Obamas harsche Kritik

Netanjahu hatte im März während des Wahlkampfes gesagt: „Mit mir wird es keine Zweistaaten-Lösung geben.“ Dass er bereits 24 Stunden später unter dem Druck internationaler Proteste verbal zurückruderte, trug nicht zu seiner Glaubwürdigkeit bei. Obama hielt ihm vor, seine Definition einer Zwei-Staaten-Lösung mit so vielen Hürden zu versehen, dass sie nicht mehr umsetzbar sei.

Dem Ministerpräsidenten verschlug Obamas harsche Kritik erst einmal die Sprache. Er ließ sofort die Regierungsstellen anweisen, keinerlei Kommentare zum Obama-Interview abzugeben. Angesichts der deutlich artikulierten Position der USA, der Europäischen Union und weiterer bisher treuer Verbündeter Israels, sich nicht mehr mit Ausreden vertrösten zu lassen, ist jetzt wohl erst einmal Nachdenken angesagt.

Dass die israelische Regierung jetzt vor Obama einknickt, ist dennoch nicht zu erwarten. Netanjahu hat sich immer wieder als fintenreicher Taktierer und politischer Überlebenskünstler gezeigt. Doch welches Repertoire findet er noch in seiner Trickkiste? Was Obama angeht, so mag er hoffen, das Problem erfolgreich aussitzen zu können. Sowohl Hillary Clinton als auch andere aussichtsreiche Kandidaten für die US-Präsidentschaft dürften ihm freundlicher gesonnen sein.

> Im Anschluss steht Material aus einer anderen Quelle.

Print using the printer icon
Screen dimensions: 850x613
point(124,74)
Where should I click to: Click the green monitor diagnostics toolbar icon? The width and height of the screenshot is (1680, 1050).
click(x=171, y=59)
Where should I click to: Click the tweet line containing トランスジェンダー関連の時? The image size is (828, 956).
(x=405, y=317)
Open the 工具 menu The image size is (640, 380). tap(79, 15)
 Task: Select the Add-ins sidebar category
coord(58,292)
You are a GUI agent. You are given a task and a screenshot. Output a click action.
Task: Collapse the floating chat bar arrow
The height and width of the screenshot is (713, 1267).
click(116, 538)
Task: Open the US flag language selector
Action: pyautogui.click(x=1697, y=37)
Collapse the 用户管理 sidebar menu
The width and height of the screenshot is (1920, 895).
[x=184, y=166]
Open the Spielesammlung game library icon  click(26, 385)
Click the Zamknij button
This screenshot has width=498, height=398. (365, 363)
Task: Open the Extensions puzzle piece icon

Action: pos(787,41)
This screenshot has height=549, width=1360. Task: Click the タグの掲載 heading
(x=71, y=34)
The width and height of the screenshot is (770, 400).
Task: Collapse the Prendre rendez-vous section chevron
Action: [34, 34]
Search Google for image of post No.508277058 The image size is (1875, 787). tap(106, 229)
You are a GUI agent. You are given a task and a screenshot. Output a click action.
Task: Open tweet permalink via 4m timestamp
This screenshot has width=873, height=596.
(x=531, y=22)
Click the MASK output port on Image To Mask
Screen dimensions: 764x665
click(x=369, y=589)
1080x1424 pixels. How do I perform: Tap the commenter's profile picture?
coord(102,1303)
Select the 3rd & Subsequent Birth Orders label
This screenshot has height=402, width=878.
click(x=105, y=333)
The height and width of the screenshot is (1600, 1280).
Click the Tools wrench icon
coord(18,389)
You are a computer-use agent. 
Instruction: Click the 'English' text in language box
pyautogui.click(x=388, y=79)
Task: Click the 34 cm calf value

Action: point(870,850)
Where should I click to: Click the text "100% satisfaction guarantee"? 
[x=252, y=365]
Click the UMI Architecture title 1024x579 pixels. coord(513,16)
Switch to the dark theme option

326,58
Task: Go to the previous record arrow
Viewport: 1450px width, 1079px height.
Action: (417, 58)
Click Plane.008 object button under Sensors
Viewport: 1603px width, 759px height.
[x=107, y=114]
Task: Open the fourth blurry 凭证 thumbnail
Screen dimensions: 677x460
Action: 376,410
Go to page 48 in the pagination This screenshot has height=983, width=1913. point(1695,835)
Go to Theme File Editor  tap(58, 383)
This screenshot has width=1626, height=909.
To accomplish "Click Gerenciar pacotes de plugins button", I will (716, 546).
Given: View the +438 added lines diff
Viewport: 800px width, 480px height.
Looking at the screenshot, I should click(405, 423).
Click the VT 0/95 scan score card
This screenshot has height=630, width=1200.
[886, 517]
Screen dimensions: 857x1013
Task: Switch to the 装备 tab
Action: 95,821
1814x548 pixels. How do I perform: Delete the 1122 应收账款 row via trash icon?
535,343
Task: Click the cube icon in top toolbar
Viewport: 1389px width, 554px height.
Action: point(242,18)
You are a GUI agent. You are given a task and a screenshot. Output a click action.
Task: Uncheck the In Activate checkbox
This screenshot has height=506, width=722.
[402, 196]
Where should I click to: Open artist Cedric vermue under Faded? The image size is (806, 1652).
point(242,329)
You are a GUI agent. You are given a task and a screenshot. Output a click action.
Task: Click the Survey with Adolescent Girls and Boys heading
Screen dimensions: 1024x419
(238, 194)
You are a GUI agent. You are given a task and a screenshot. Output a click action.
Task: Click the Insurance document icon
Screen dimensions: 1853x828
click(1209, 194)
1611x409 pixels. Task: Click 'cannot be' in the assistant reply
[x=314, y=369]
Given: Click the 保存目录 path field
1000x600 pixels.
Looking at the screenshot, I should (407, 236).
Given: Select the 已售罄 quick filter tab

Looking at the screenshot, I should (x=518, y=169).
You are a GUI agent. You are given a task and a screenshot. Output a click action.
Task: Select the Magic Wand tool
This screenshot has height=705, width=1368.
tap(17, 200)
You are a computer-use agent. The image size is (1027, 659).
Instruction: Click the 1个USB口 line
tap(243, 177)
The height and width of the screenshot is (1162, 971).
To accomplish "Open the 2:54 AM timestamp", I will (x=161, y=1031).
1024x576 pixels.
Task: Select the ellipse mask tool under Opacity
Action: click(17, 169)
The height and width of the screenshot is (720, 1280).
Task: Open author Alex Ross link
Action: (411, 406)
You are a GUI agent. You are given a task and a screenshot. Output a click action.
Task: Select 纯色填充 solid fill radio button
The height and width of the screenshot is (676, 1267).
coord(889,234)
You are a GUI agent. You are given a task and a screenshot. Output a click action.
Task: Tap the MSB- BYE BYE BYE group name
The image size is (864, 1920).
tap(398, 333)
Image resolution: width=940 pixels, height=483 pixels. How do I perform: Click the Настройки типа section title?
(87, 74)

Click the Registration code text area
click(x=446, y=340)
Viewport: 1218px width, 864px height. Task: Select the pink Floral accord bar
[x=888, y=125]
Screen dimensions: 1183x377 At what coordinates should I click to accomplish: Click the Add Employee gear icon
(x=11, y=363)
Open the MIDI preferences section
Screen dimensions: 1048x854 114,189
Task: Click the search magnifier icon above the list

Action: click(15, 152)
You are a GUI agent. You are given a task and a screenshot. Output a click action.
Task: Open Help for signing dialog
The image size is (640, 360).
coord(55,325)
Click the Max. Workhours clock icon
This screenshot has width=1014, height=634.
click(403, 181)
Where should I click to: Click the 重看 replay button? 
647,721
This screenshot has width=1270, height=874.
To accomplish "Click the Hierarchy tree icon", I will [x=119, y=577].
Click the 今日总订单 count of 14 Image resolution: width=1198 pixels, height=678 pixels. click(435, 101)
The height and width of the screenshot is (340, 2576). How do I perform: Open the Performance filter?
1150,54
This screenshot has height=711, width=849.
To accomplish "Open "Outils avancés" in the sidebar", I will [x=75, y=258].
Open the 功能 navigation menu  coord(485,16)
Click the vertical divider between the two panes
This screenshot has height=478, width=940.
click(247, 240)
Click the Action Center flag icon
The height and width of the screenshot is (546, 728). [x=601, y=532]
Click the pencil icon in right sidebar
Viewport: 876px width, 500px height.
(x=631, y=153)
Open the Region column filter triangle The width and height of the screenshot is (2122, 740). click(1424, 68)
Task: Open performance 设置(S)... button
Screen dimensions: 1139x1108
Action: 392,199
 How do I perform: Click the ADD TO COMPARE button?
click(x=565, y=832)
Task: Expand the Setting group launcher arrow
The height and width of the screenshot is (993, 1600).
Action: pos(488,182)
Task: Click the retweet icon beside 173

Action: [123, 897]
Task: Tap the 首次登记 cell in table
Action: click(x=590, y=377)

Zwei Staaten oder Isolierung

Doch es geht nicht nur um die persönlichen Beziehungen zwischen Netanjahu und Obama. Nicht nur in den USA, sondern auch in der EU nimmt die Bereitschaft zu, Druck auf Israel auszuüben, um eine Friedenslösung zu herbeizuführen. Eine große Koalition in Israel könnte Netanjahu vom Makel der Rechtsaußenregierung befreien. Doch reicht das allein? Eine neue bewaffnete Auseinandersetzung um Gaza wäre nicht militärisch, aber diplomatisch riskant.

Lässt sich Israel zum Frieden zwingen? Jetzt muss auch die große Mehrheit der Israelis neu nachdenken, wie sie sich das künftige Zusammenleben mit den Palästinensern vorstellt. Zwei Staaten oder weitere Besatzung? Neue Perspektiven für eine Zusammenarbeit auch mit der arabischen Welt oder zunehmende weltweite Isolierung? Konkrete Fragen fordern konkrete Antworten.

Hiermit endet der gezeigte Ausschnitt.